§ Work order: Take the listing below and print exactly the lines starting at the line containing "Task: Click the phone icon beside the account" and ending at the line containing "Given: Click the rising bar chart icon", both ends included, and no others.

# # # # #

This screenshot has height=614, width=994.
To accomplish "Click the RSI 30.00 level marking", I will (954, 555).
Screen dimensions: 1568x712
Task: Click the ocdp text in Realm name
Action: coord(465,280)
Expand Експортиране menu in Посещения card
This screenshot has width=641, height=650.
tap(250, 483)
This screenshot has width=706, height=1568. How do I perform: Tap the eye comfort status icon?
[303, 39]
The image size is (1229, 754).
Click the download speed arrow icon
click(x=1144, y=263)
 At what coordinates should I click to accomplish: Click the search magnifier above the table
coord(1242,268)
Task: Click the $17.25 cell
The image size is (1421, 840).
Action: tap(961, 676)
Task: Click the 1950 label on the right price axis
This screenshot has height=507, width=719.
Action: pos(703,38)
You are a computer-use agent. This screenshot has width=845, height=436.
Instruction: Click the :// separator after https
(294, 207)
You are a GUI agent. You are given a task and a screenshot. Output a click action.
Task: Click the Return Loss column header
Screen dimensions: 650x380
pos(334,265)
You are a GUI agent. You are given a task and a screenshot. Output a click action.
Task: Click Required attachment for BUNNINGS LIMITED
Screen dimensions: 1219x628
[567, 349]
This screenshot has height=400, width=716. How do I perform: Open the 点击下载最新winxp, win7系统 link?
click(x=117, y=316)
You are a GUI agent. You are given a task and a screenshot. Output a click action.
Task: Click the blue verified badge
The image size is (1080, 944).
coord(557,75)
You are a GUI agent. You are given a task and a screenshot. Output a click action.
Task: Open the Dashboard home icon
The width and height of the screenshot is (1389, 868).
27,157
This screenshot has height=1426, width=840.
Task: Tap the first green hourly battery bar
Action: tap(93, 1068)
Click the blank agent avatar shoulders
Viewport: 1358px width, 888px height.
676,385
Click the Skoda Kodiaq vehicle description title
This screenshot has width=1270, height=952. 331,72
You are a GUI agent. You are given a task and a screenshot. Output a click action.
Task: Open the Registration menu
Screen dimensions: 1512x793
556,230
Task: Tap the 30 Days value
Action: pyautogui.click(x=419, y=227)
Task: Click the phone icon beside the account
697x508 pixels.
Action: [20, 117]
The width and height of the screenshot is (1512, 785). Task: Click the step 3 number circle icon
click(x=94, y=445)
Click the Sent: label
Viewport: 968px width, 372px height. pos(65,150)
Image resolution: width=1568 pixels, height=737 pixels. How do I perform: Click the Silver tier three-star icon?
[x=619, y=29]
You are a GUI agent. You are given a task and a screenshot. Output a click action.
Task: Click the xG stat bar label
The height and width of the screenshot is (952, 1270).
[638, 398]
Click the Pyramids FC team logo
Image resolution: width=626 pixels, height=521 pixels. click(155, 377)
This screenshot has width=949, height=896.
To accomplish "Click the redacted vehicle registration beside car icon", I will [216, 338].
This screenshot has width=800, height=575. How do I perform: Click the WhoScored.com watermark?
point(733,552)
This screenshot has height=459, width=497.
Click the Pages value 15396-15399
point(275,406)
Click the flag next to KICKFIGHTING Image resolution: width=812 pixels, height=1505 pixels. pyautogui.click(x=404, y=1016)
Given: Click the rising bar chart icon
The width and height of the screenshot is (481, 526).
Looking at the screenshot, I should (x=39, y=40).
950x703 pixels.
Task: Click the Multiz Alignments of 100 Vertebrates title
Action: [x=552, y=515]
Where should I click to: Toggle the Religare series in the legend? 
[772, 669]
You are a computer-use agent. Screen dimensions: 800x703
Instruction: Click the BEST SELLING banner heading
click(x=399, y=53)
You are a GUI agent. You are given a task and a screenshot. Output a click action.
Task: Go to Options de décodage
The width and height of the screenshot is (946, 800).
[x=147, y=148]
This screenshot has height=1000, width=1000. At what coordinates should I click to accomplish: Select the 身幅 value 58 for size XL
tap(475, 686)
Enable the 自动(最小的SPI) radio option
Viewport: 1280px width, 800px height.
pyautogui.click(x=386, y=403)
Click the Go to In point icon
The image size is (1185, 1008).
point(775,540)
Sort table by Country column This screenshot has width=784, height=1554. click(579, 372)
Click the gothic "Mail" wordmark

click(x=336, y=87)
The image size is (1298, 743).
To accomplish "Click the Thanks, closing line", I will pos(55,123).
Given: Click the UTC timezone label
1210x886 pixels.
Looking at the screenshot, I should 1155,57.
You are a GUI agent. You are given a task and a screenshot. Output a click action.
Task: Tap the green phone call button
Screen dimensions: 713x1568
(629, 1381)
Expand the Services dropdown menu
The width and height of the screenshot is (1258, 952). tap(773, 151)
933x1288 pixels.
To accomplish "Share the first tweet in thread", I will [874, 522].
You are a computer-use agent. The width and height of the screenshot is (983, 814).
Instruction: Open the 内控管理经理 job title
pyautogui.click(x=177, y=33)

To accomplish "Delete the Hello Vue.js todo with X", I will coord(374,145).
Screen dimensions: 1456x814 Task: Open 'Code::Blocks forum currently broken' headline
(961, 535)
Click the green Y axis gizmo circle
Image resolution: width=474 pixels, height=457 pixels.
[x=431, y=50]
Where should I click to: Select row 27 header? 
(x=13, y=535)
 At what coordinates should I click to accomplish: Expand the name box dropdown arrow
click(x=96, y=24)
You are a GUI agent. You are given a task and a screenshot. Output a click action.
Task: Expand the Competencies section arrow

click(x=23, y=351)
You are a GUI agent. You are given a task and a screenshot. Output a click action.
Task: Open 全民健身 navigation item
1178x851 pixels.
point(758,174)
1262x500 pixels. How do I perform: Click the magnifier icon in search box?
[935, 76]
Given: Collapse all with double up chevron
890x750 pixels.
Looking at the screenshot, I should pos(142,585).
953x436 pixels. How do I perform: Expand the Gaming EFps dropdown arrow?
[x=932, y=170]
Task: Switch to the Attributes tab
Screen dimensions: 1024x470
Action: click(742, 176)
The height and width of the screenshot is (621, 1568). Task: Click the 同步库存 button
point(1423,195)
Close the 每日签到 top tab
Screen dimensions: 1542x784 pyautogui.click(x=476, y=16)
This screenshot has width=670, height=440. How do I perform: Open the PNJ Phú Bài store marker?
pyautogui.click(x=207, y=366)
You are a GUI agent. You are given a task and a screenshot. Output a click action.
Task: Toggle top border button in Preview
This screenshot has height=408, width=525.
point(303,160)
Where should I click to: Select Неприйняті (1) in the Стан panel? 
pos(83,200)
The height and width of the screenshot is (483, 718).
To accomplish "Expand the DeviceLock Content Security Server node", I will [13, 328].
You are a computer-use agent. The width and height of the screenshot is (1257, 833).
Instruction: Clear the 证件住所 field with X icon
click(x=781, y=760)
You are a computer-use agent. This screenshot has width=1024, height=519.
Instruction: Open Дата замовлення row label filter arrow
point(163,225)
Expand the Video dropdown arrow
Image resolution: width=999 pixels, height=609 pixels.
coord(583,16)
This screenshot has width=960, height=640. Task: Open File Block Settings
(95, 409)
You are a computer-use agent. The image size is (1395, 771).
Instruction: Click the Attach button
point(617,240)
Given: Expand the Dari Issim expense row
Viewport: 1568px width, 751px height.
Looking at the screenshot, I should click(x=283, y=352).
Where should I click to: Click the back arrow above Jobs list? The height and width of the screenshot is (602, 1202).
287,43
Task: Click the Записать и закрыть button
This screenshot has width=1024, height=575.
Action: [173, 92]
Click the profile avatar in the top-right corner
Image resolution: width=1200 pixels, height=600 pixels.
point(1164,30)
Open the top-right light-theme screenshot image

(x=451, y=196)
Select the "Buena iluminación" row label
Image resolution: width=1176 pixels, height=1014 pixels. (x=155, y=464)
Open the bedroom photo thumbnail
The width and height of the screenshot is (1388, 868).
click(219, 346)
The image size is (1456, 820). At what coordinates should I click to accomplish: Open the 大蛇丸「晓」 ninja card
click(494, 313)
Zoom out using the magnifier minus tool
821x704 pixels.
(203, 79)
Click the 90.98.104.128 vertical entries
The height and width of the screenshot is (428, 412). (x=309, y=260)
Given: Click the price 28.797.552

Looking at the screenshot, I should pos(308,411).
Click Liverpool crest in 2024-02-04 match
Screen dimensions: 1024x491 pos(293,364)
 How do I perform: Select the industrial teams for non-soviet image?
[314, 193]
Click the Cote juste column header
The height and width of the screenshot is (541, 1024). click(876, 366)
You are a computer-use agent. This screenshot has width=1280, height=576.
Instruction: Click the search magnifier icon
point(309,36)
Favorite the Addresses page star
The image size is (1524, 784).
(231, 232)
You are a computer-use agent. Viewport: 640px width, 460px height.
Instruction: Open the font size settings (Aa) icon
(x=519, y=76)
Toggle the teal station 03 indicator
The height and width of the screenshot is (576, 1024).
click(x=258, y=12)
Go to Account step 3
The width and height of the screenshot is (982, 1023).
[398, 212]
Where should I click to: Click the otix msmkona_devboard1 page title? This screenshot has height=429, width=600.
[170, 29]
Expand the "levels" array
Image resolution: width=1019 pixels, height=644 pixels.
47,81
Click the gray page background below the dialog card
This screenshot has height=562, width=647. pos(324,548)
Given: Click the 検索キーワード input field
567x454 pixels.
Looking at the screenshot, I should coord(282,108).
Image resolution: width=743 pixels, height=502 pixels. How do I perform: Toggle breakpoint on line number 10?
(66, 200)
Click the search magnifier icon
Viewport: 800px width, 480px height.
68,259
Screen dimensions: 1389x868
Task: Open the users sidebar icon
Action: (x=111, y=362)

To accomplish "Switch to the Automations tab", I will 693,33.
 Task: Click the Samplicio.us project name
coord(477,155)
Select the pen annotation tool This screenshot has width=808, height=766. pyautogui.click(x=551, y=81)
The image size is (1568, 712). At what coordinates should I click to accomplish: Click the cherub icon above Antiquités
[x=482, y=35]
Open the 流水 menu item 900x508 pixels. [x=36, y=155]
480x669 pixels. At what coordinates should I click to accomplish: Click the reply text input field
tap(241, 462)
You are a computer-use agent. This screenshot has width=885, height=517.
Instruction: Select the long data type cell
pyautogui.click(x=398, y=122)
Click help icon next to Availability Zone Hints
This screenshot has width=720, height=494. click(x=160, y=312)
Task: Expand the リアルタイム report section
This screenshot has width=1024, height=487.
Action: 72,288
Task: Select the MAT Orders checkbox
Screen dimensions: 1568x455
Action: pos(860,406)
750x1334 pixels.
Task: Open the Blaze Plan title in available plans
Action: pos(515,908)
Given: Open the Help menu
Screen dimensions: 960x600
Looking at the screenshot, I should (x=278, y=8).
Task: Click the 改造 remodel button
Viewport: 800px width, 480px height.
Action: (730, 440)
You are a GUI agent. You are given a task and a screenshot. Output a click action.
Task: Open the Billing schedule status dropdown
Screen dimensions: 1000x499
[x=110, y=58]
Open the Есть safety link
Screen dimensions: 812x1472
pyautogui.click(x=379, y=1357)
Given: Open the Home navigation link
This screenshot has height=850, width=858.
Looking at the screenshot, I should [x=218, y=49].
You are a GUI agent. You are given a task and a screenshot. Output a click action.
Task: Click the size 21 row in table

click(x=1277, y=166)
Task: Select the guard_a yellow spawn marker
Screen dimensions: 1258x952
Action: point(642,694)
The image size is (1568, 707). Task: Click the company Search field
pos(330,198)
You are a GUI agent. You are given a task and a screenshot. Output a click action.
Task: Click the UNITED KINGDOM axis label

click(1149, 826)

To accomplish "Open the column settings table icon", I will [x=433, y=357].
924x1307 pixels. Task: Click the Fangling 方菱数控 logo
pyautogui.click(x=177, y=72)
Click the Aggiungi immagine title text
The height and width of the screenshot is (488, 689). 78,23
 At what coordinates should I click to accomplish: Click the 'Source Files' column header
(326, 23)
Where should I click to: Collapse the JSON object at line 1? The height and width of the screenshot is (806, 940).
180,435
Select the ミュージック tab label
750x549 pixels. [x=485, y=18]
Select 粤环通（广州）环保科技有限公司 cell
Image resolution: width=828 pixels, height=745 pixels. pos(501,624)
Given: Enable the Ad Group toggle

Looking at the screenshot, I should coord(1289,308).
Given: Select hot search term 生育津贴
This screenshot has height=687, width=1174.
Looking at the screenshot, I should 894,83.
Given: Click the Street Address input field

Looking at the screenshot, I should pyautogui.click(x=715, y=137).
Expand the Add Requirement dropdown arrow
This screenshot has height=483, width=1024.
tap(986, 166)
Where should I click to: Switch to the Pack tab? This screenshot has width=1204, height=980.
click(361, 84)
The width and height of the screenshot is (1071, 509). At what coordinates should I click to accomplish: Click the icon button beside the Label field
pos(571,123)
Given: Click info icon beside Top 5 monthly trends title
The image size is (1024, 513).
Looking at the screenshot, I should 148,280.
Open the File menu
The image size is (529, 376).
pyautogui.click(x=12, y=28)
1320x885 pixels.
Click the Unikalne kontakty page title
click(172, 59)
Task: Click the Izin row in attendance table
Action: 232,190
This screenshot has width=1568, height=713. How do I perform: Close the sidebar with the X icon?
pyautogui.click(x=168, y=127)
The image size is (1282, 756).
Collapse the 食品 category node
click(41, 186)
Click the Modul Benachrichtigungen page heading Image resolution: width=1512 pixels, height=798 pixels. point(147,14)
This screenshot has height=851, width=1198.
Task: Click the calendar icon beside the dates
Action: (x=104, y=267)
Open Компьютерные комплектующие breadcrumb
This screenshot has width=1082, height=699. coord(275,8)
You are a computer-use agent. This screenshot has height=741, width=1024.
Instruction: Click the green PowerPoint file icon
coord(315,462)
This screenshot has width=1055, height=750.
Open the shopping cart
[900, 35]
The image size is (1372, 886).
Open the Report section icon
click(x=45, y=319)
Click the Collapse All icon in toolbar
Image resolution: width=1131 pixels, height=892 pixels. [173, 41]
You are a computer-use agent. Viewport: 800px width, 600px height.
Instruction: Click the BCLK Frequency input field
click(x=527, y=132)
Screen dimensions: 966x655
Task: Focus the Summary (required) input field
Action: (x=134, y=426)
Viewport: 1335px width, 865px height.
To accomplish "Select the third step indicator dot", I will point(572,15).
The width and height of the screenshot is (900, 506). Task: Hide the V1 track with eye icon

# # # # #

§ Result of the task:
Task: Click the phone icon beside the account
697x508 pixels.
Action: [20, 117]
The width and height of the screenshot is (1512, 785). Task: Click the step 3 number circle icon
click(x=94, y=445)
Click the Sent: label
Viewport: 968px width, 372px height. pos(65,150)
Image resolution: width=1568 pixels, height=737 pixels. How do I perform: Click the Silver tier three-star icon?
[x=619, y=29]
You are a GUI agent. You are given a task and a screenshot. Output a click action.
Task: Click the xG stat bar label
The height and width of the screenshot is (952, 1270).
[638, 398]
Click the Pyramids FC team logo
Image resolution: width=626 pixels, height=521 pixels. click(155, 377)
This screenshot has width=949, height=896.
To accomplish "Click the redacted vehicle registration beside car icon", I will [216, 338].
This screenshot has width=800, height=575. How do I perform: Click the WhoScored.com watermark?
point(733,552)
This screenshot has height=459, width=497.
Click the Pages value 15396-15399
point(275,406)
Click the flag next to KICKFIGHTING Image resolution: width=812 pixels, height=1505 pixels. pyautogui.click(x=404, y=1016)
Given: Click the rising bar chart icon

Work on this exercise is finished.